━━━━━ EXTRAIT DE PAGE ━━━━━
Ouest France, Even VALLERIE, 15/12
La justice dira lundi si Bricorama doit payer 37 millions d’euros à FO pour avoir ouvert le dimanche. L’interdiction de 1906 a été peu à peu rognée par des dérogations qui faussent la concurrence.
Les magasins de bricolage jalousent ceux de jardinage
Dans de nombreuses communes, les commerces de détail profitent pendant le ou les dimanches avant Noël de dérogations au repos dominical données par le maire (cinq dimanches maximum par an). Une trêve (des confiseurs) dans la bataille engagée de longue date par les grandes enseignes, notamment celles de bricolage, qui s’affrontent devant les tribunaux.
Elles tirent argument de la complexité des règles entourant le repos dominical (posé par une loi de 1906) et dénoncent la distorsion de concurrence. Les enseignes d’ameublement et de jardinage avaient en effet obtenu, en janvier 2008, pour cinq ans, d’ouvrir tous les dimanches de l’année. Les magasins de jardinage avaient fait valoir que leurs clients jardinent le dimanche. Le problème, c’est qu’ils bricolent aussi. Et parfois avec du matériel acheté dans des magasins de jardinage qui ne se limite pas aux pots de fleurs.
━━━━━ DONNÉES D'ENTRÉE ━━━━━
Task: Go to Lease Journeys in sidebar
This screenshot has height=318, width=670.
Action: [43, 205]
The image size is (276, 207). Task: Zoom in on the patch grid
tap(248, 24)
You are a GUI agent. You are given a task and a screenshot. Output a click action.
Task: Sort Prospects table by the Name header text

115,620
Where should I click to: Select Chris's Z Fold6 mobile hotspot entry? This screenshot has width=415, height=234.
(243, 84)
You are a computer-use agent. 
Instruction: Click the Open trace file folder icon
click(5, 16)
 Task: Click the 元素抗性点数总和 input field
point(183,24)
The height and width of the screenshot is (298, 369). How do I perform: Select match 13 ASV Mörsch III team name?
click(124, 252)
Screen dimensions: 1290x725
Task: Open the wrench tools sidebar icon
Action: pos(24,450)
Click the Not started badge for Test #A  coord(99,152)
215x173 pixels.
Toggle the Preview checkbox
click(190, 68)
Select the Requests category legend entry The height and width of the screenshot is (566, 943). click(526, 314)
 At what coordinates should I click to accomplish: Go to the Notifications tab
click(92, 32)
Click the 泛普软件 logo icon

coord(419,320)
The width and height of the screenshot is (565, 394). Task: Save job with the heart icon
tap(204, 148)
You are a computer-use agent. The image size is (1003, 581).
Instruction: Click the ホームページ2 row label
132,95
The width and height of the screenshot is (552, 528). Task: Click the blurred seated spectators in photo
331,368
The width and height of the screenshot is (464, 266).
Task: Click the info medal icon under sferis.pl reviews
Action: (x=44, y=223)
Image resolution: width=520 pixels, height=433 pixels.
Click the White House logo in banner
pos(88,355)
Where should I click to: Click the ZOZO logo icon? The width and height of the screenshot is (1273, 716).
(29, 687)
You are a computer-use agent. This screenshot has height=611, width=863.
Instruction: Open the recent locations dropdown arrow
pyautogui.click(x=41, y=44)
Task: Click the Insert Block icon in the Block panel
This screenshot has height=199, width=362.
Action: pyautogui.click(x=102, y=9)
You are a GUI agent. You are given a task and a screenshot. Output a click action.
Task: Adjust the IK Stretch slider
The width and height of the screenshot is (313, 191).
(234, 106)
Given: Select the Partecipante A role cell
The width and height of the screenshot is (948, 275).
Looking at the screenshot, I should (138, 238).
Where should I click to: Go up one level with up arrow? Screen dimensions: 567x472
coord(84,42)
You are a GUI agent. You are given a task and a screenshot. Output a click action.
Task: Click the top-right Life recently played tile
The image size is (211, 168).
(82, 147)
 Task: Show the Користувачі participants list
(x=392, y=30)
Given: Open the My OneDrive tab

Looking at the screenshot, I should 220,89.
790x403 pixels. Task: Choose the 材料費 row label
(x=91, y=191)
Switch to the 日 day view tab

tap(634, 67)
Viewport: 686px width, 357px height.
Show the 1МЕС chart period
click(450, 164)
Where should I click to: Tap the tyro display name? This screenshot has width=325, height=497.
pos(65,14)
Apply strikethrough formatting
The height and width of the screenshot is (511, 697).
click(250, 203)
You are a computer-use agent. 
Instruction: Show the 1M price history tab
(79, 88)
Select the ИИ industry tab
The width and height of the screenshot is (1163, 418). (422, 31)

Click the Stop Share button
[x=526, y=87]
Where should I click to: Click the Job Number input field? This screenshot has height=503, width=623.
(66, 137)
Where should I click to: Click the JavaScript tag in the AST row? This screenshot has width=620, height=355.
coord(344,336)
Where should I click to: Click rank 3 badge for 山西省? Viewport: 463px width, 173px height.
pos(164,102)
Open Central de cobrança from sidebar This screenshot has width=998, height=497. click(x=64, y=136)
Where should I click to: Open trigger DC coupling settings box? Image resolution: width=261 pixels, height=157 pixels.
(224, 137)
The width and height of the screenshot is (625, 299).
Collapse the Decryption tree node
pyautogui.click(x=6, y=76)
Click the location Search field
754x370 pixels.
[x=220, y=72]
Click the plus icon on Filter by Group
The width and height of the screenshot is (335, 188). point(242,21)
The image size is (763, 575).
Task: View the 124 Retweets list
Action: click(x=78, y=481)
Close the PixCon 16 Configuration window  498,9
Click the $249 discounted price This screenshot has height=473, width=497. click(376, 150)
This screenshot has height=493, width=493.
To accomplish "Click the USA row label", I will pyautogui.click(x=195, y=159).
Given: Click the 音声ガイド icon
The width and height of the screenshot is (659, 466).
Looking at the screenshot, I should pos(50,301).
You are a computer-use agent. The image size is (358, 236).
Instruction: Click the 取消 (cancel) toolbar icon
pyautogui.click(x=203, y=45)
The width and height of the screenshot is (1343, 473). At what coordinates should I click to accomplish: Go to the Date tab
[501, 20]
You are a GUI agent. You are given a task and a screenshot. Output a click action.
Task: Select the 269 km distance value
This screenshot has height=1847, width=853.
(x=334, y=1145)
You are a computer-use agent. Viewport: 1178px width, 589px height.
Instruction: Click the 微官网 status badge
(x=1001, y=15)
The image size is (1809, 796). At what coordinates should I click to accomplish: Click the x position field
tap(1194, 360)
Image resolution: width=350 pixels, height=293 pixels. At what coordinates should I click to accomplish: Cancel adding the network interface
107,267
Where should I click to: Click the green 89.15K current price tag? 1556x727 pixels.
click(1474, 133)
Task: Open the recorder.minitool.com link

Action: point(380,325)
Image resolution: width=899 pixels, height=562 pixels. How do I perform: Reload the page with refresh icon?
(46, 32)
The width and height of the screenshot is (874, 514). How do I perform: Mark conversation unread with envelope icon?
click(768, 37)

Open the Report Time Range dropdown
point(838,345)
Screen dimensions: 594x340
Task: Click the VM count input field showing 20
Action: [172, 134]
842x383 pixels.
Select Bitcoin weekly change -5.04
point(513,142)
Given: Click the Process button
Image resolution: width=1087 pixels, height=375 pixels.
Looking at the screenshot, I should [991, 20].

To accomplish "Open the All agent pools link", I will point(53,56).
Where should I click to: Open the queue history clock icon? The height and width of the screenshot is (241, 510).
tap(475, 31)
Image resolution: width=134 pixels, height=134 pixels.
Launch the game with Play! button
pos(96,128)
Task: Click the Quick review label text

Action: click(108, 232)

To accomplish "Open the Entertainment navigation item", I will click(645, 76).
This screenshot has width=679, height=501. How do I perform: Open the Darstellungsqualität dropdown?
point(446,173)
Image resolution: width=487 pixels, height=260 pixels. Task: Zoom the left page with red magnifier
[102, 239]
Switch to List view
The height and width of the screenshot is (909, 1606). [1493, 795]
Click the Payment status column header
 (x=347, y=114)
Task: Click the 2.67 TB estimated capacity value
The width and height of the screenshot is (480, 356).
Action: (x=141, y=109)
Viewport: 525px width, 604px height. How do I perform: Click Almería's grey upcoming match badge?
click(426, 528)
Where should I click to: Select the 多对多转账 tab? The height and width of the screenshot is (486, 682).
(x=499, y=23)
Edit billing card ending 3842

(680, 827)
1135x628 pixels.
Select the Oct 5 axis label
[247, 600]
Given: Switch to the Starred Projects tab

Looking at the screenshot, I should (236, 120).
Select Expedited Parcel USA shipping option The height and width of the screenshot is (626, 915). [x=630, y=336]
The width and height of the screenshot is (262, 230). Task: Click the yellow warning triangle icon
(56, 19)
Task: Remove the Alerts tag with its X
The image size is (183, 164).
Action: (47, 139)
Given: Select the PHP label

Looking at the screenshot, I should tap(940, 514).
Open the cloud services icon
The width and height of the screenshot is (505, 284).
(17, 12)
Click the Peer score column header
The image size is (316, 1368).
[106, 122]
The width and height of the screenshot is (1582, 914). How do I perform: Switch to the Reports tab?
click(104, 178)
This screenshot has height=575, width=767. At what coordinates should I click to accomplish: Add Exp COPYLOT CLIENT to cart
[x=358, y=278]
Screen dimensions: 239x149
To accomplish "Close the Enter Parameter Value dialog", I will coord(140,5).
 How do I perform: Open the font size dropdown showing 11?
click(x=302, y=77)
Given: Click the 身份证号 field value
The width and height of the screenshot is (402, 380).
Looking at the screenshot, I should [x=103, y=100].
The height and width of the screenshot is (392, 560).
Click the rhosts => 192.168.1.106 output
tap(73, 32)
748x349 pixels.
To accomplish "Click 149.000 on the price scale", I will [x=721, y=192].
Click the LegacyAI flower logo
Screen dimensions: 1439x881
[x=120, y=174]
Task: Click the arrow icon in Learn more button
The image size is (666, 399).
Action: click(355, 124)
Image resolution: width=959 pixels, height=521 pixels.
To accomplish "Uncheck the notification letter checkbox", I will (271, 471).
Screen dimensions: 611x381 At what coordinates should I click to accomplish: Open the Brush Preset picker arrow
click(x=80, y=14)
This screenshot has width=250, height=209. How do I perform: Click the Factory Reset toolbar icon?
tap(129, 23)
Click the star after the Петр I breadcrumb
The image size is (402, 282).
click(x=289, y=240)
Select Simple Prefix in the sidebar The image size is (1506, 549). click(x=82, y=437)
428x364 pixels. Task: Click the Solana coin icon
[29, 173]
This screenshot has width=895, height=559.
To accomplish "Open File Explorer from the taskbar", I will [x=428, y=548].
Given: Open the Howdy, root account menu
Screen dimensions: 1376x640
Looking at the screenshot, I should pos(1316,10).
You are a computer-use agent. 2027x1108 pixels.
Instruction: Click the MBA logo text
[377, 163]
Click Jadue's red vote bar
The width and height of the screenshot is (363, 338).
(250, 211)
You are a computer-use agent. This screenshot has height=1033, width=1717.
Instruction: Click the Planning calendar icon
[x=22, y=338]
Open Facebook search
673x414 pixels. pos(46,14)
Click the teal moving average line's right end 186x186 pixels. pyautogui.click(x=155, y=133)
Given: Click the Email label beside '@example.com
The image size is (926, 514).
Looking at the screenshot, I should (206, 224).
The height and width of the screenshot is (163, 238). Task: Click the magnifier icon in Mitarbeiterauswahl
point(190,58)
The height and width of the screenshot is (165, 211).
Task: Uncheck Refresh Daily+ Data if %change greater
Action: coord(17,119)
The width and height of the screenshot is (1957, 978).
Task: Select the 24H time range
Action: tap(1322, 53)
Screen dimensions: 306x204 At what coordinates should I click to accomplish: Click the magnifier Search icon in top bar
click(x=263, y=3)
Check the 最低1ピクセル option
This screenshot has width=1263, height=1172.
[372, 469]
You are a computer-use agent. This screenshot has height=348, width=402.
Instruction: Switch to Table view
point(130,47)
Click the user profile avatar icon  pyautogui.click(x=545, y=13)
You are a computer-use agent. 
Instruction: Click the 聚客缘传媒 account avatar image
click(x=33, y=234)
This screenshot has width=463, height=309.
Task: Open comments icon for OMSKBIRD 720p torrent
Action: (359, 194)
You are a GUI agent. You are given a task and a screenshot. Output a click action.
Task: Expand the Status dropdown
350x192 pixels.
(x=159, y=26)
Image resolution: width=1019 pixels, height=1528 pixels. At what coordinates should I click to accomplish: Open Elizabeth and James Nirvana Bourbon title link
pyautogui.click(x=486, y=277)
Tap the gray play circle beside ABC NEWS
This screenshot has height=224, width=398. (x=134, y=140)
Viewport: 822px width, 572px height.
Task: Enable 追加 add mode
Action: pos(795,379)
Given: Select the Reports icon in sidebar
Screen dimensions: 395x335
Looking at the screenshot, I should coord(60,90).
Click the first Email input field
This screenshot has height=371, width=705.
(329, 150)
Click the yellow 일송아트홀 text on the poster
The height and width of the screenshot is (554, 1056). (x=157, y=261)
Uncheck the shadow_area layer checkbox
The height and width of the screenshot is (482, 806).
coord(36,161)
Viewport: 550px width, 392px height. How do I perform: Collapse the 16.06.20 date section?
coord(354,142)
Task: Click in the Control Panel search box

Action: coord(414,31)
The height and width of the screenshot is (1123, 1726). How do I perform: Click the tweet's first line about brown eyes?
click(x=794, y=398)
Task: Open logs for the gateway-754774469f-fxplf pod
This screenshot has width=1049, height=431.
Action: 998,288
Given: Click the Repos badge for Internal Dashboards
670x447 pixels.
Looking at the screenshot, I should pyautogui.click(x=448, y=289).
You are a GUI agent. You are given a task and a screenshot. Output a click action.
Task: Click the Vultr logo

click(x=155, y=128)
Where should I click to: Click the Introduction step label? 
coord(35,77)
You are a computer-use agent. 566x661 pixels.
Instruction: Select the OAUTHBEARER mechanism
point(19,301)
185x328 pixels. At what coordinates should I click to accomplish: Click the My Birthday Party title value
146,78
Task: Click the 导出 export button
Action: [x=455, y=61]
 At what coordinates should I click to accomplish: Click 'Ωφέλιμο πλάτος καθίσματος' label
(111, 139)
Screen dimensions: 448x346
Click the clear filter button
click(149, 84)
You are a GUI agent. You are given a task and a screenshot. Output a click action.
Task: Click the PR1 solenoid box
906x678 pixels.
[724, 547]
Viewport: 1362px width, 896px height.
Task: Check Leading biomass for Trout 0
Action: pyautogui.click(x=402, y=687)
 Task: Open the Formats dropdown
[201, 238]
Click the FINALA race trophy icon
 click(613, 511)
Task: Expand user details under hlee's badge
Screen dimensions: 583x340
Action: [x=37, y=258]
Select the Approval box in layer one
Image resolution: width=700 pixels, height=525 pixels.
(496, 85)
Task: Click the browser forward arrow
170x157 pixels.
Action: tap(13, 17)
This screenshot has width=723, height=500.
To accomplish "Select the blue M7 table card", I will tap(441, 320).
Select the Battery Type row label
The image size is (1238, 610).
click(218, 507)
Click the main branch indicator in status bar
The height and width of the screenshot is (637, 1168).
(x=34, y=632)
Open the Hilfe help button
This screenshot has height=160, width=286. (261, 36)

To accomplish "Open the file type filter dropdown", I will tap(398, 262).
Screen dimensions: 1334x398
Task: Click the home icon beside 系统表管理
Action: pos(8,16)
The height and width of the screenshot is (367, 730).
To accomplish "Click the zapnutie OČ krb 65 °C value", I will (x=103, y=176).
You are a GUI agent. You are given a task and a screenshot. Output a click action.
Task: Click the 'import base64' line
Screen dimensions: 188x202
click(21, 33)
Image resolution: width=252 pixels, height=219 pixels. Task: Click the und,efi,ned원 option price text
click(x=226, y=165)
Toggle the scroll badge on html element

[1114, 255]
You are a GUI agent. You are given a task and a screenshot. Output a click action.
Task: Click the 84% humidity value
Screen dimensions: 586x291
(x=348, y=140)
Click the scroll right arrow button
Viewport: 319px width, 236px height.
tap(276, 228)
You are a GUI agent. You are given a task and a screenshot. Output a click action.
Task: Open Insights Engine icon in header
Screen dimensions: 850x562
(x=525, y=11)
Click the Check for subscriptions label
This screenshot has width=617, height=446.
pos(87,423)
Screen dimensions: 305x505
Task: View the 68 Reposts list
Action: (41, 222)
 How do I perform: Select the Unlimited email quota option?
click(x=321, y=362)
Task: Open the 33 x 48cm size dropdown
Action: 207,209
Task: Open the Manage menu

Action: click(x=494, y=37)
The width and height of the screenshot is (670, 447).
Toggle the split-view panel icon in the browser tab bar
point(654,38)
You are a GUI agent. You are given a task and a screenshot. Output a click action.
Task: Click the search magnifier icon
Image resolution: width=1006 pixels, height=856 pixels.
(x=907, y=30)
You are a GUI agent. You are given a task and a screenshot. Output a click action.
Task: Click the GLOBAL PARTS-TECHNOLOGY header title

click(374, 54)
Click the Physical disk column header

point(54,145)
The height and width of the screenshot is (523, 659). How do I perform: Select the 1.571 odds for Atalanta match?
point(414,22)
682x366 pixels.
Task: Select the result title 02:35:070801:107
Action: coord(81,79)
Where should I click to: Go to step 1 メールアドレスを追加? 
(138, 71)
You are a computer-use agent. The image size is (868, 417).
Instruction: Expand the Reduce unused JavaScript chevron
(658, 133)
━━━━━
**ACTION DEMANDÉE**: Recopiez à l'identique, s'il vous plaît, le passage de l'article sur le repos dominical qui va de « Ouest France, Even » jusqu'à « faussent la concurrence. ».

**EXERCICE RÉALISÉ**:
Ouest France, Even VALLERIE, 15/12
La justice dira lundi si Bricorama doit payer 37 millions d’euros à FO pour avoir ouvert le dimanche. L’interdiction de 1906 a été peu à peu rognée par des dérogations qui faussent la concurrence.